What does this look like in the cloud?
auth = earthaccess.login(strategy='netrc')
Query = earthaccess.granule_query().concept_id(
granules = Query.get(4)
files = earthaccess.open(granules)
ds = xr.open_dataset(files, group='/gt1l/land_ice_segments')
# Start to do awesome science
How to future-proof workflows and make them reproducible
Applies to the future you and your team as well.
Make sure data are Findable and Accessible
Does everyone on your team know where the data is?
Can they access it?
Helpful to document this somewhere.
Keep raw data, raw!
Save intermediate data not just final versions.
Use consistent and descriptive folder and file name patterns.

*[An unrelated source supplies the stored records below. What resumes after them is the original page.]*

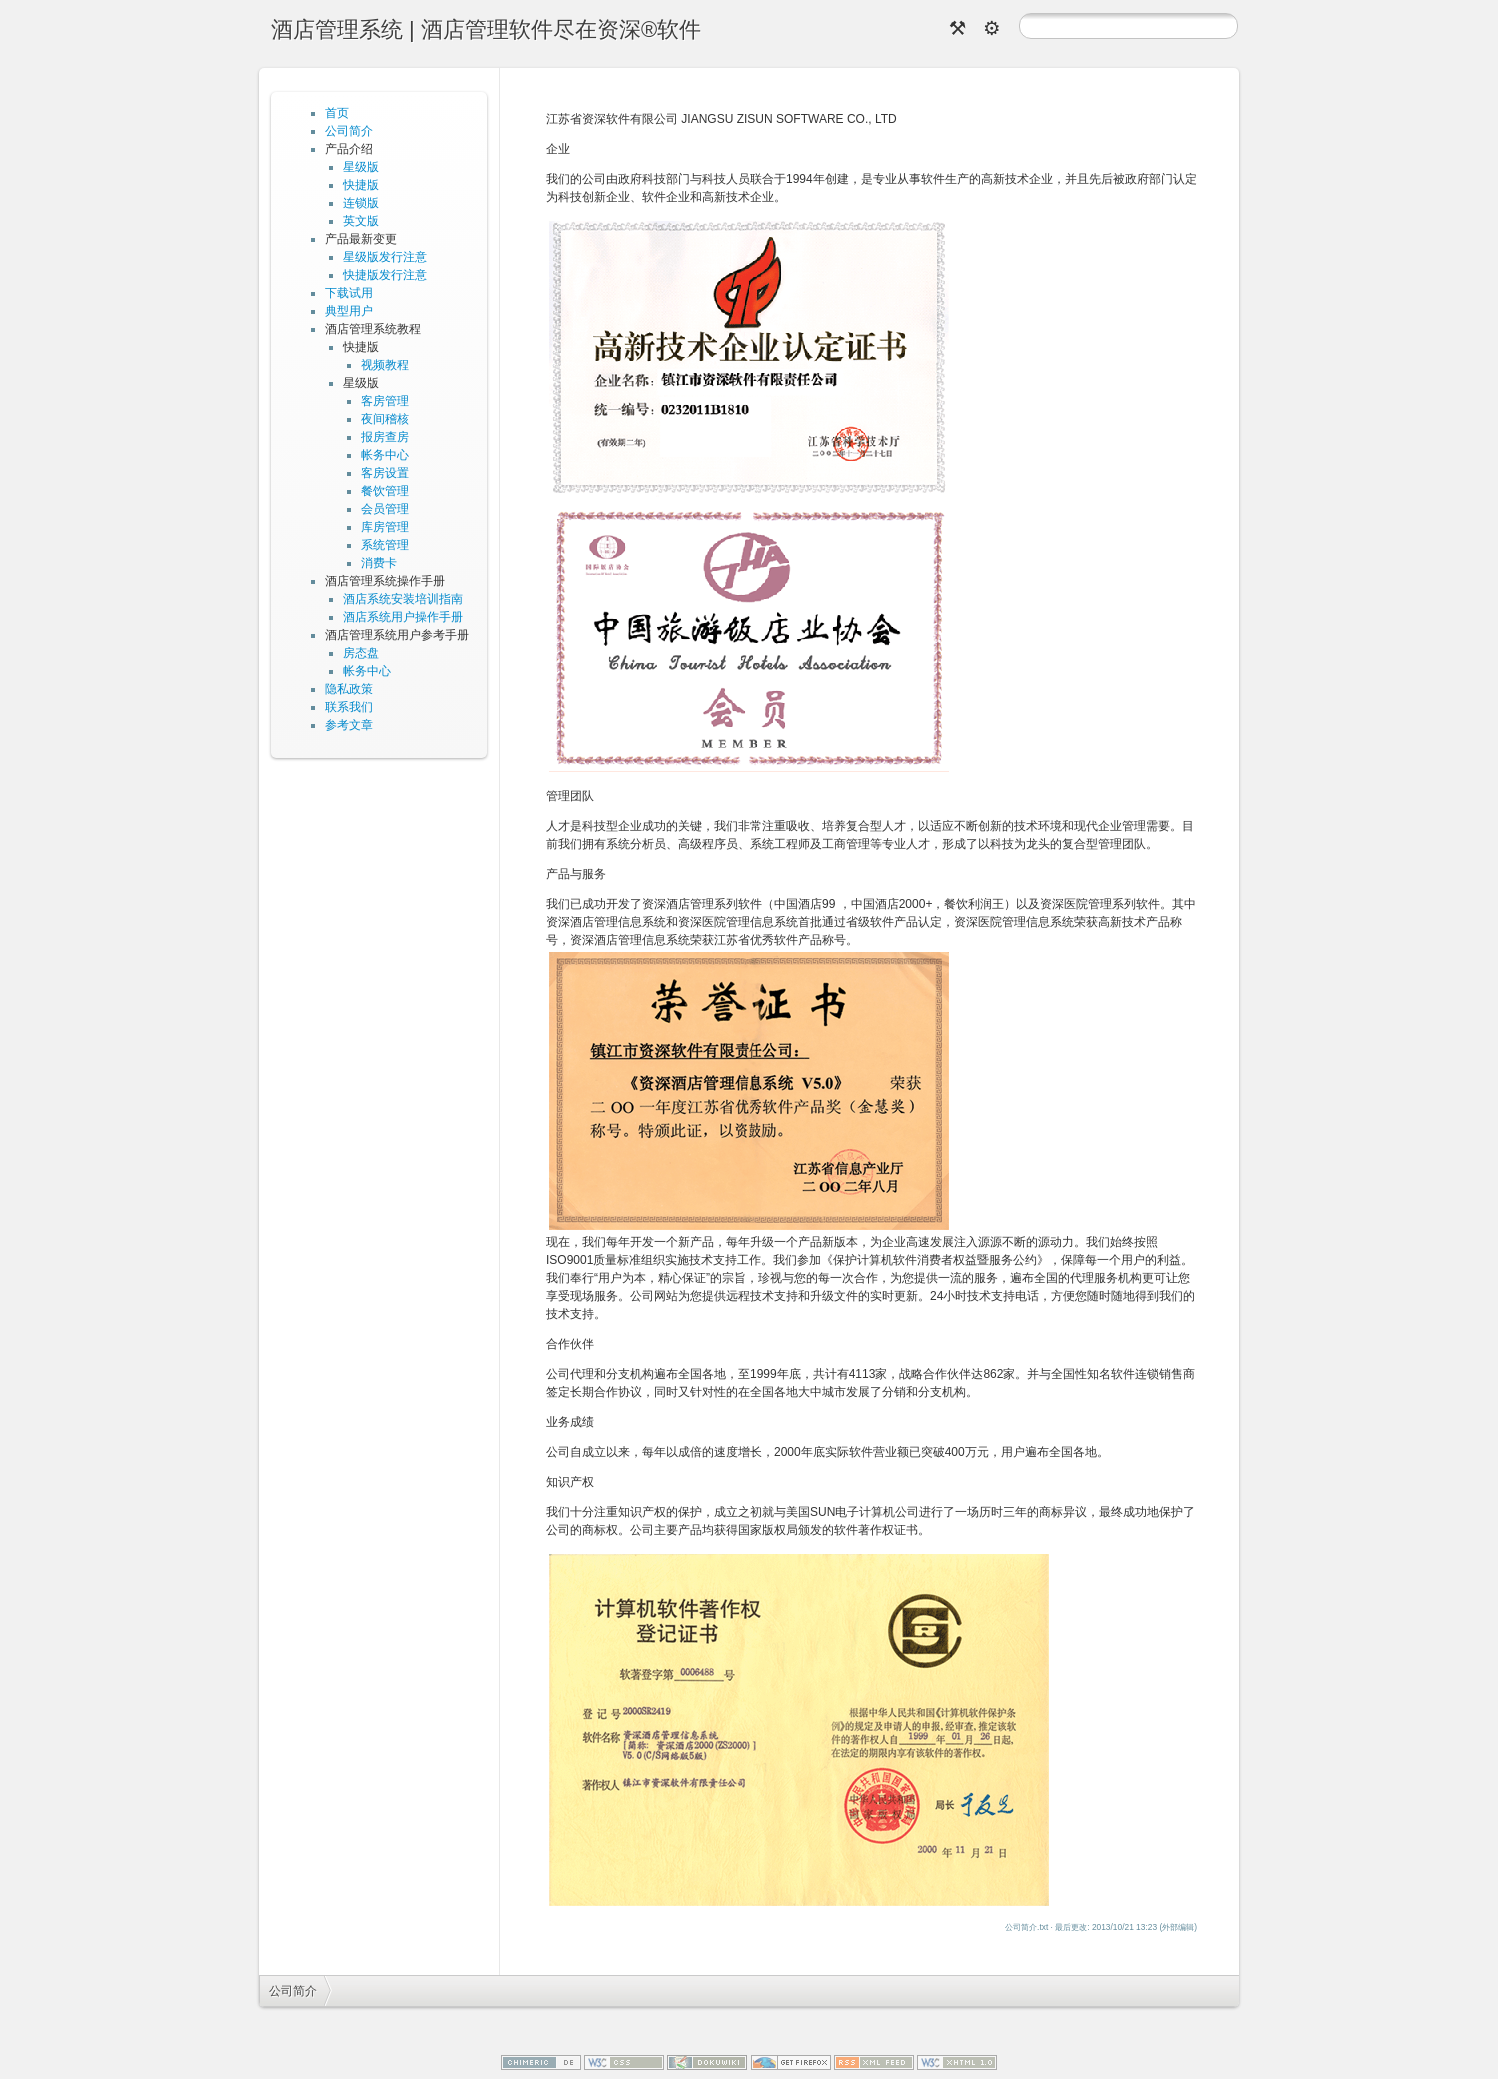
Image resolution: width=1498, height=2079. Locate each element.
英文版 (361, 221)
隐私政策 (349, 689)
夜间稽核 (385, 419)
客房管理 (385, 401)
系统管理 (385, 545)
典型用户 (349, 311)
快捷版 (361, 185)
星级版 (361, 167)
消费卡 (379, 563)
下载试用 (349, 293)
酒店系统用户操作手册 (403, 617)
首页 (337, 113)
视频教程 (385, 365)
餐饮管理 (385, 491)
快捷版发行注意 (385, 275)
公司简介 (349, 131)
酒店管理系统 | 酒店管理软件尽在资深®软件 (486, 29)
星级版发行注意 (385, 257)
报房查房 (385, 437)
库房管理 (385, 527)
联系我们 (349, 707)
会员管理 (385, 509)
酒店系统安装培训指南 (403, 599)
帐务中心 (385, 455)
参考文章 (349, 725)
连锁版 (361, 203)
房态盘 (361, 653)
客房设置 (385, 473)
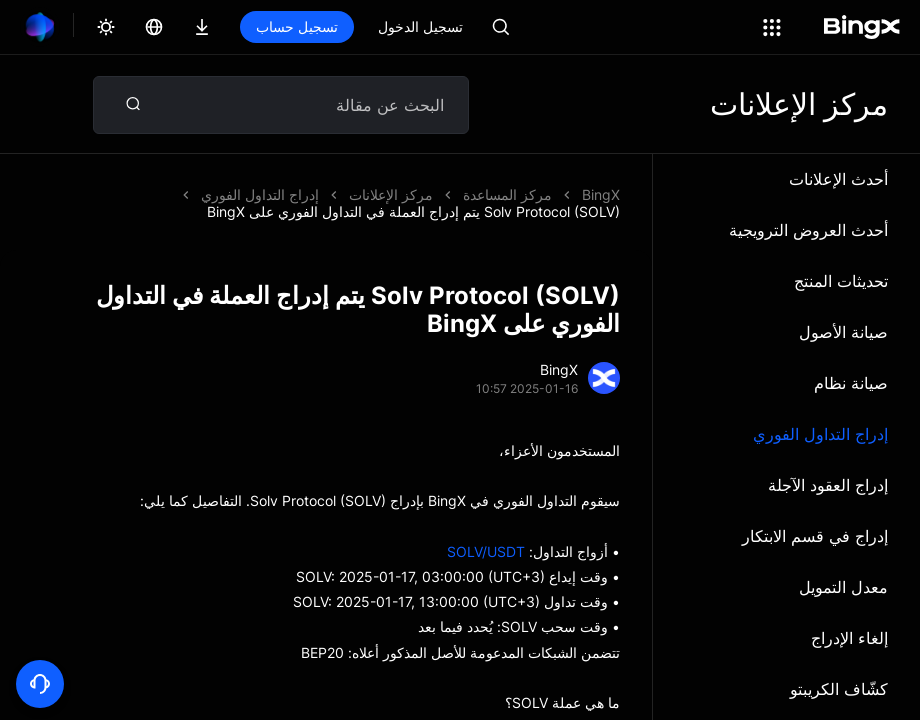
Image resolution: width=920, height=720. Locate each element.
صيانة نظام (851, 383)
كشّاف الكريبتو (839, 689)
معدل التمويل (843, 587)
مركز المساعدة (507, 194)
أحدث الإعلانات (838, 179)
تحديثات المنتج (841, 281)
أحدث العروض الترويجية (808, 230)
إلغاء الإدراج (849, 638)
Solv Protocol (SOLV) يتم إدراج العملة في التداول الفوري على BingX (413, 211)
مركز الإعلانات (391, 194)
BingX (601, 194)
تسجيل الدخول (420, 26)
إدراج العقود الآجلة (828, 485)
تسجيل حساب (297, 26)
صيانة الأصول (843, 332)
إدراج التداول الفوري (820, 434)
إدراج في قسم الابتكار (815, 536)
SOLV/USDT (486, 551)
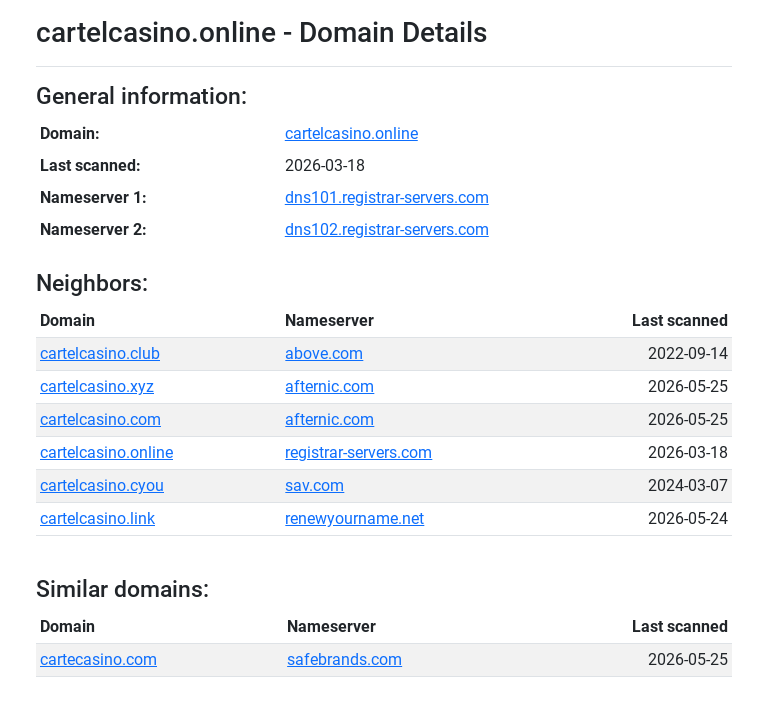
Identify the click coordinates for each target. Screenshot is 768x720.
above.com (324, 353)
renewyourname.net (354, 518)
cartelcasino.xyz (97, 386)
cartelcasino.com (100, 419)
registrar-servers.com (358, 452)
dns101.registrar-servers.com (387, 197)
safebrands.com (344, 659)
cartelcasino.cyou (102, 485)
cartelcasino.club (100, 353)
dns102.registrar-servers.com (387, 229)
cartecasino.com (98, 659)
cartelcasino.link (97, 518)
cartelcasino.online (351, 133)
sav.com (314, 485)
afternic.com (329, 386)
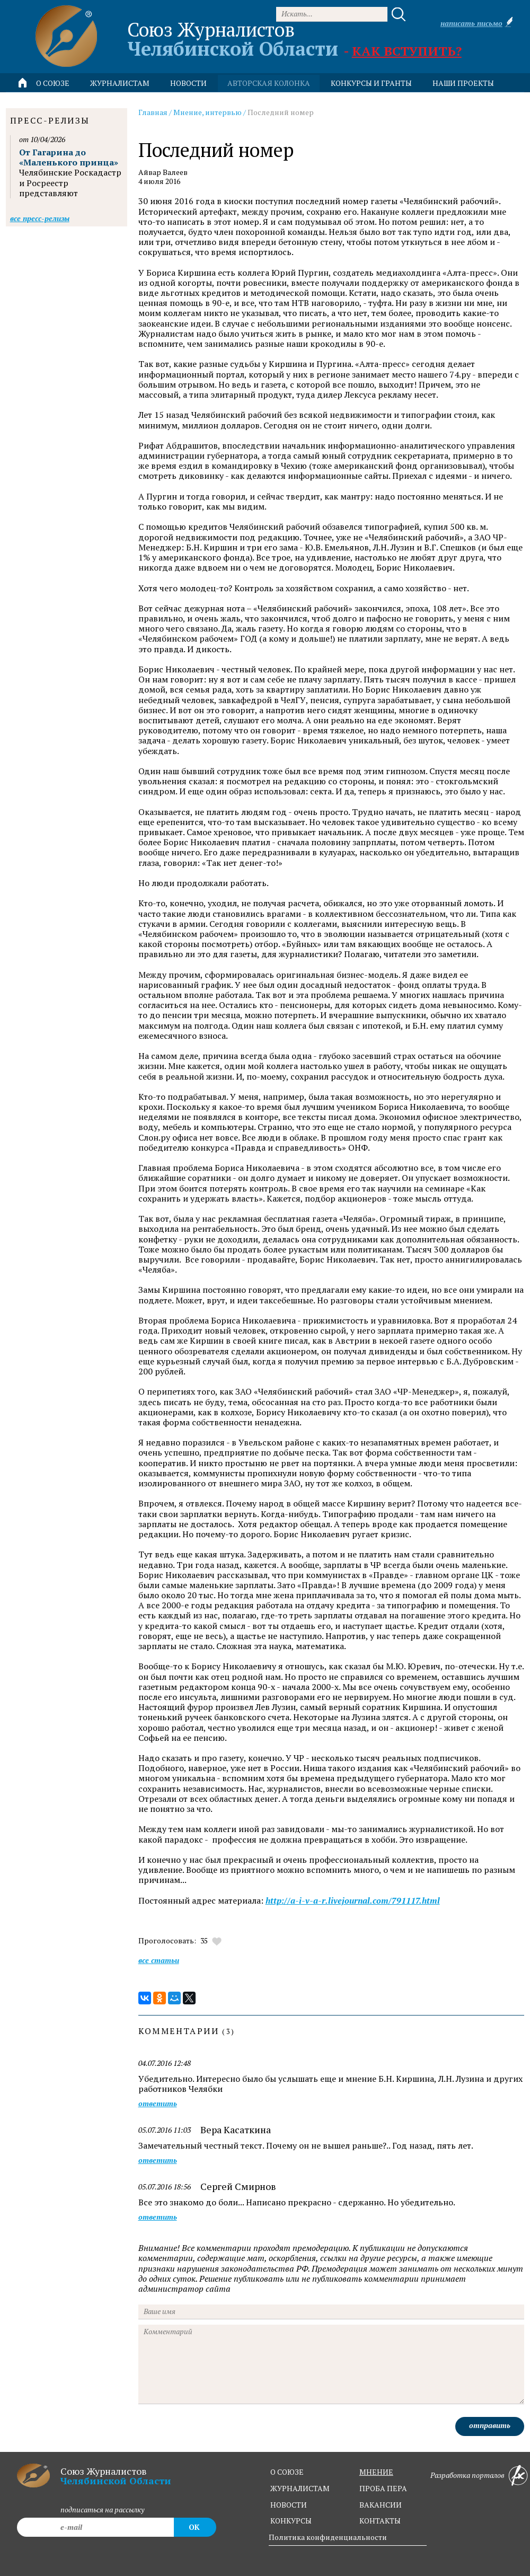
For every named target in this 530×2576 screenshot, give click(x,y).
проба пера (383, 2488)
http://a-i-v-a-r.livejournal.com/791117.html (353, 1901)
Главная (152, 112)
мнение (376, 2472)
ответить (157, 2103)
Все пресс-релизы (39, 218)
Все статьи (158, 1960)
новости (188, 83)
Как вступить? (407, 50)
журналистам (300, 2488)
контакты (380, 2521)
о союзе (287, 2472)
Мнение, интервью (207, 112)
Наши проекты (463, 83)
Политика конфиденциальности (328, 2537)
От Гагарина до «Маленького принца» (68, 157)
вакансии (380, 2505)
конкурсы (291, 2521)
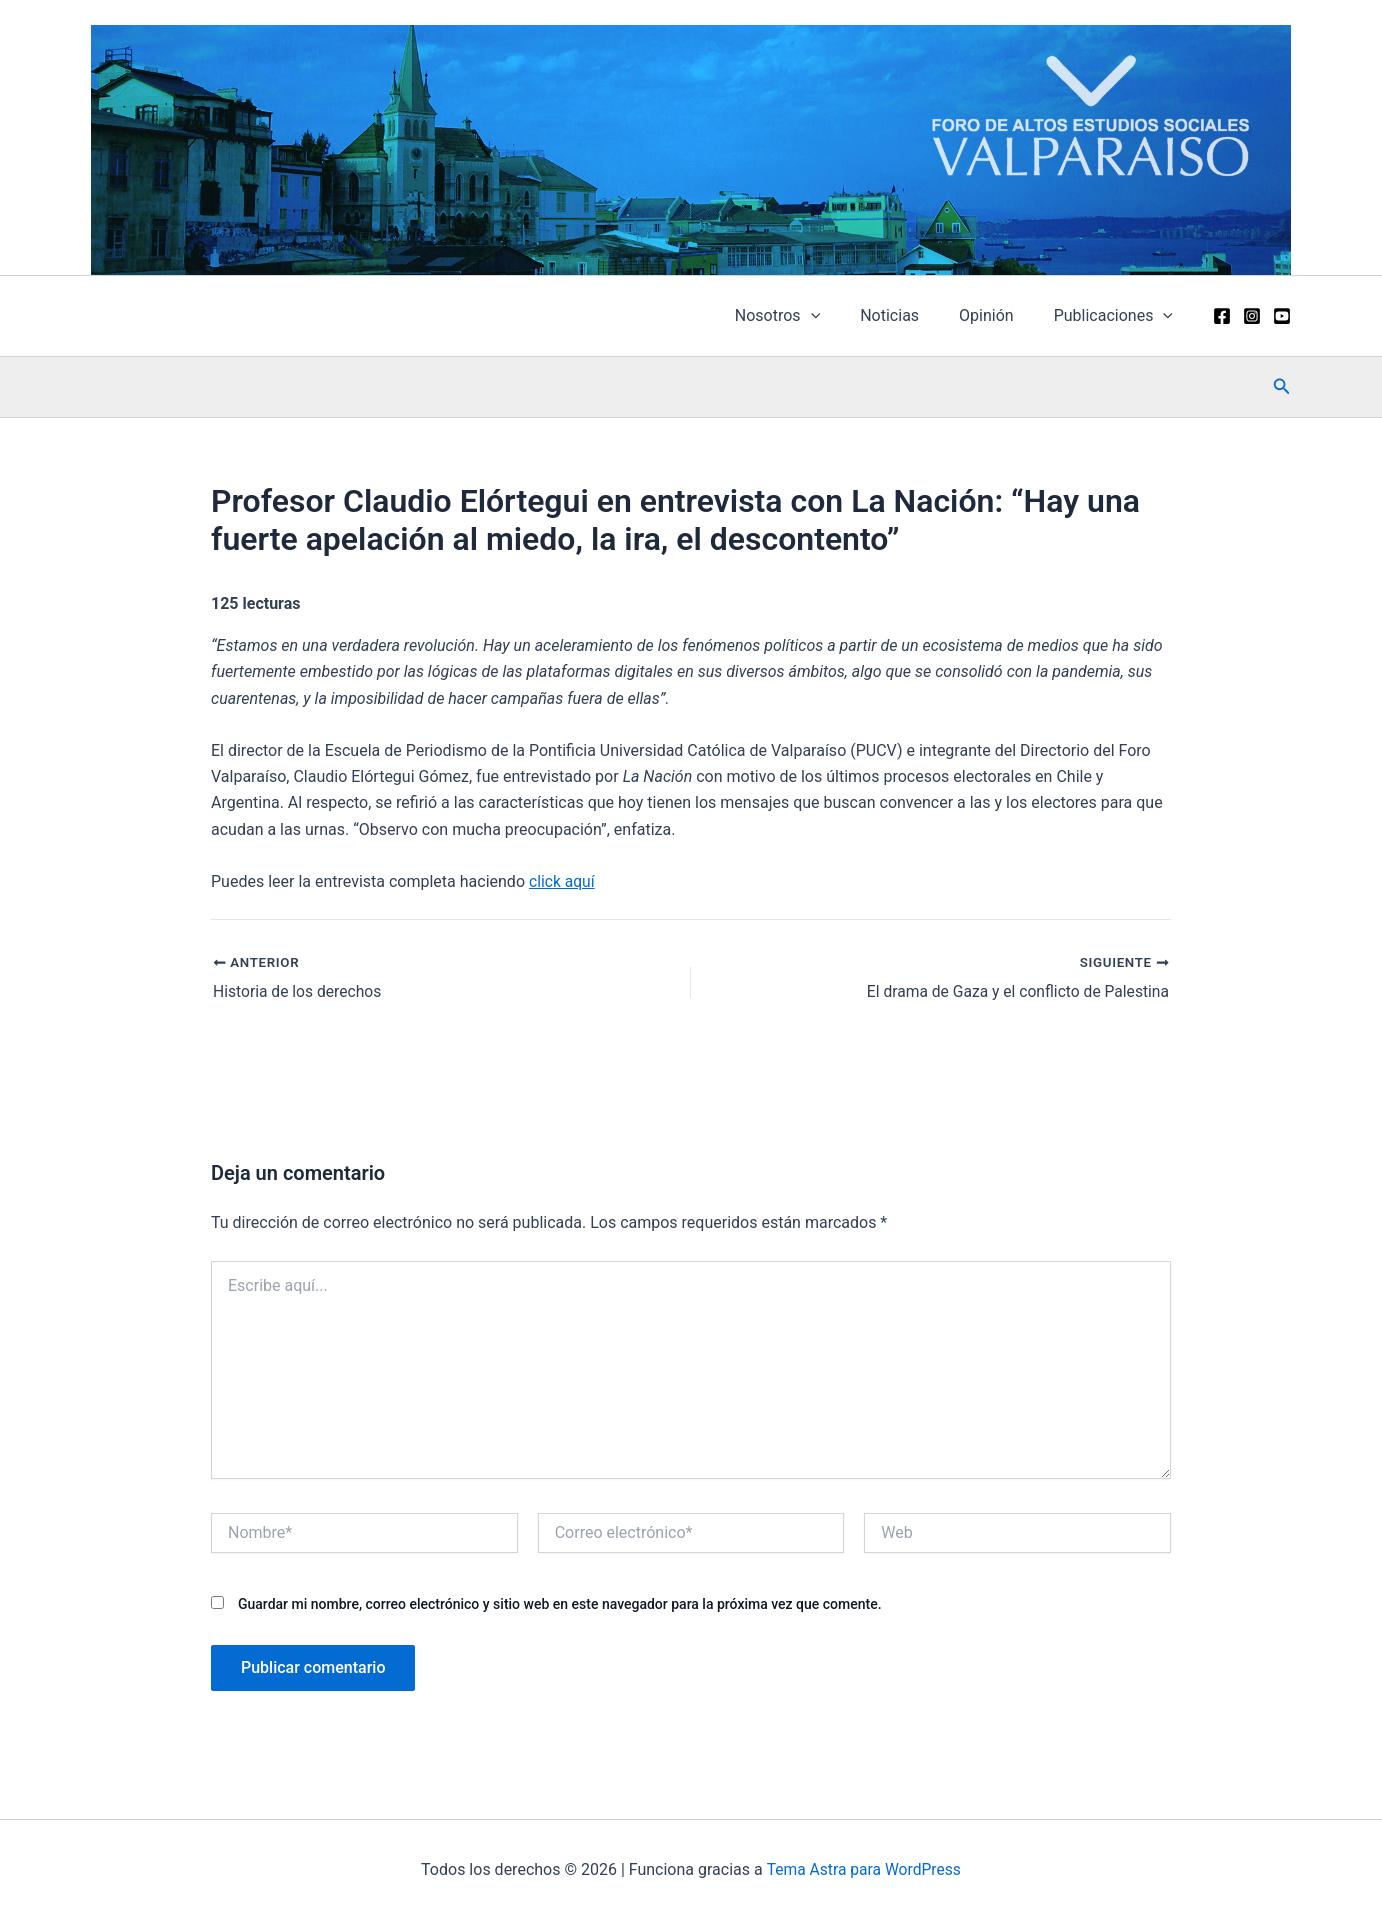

(base) nsidc-442-abarrett:data_strategies_for_a_future_us$ tree Data
7 directories, 0 files
Standard file formats make data Interoperable
- GeoTIFF for imagery or 2D raster data
- NetCDF for multi-dimensional data (3D+)
- Shapefiles or GeoJSON for vector data
- csv for tabular data.
Avoid Excel and other proprietary formats.
Document the Analysis
Document each step.
- Where did you get the data, which files, which version?
- Write it down. Anywhere is good but using a script is better.
Can you (or anyone else) easily reproduce your processing pipeline?
With GUI interfaces - e.g. ArcGIS, QGIS, Excel - use screenshots, journal commands.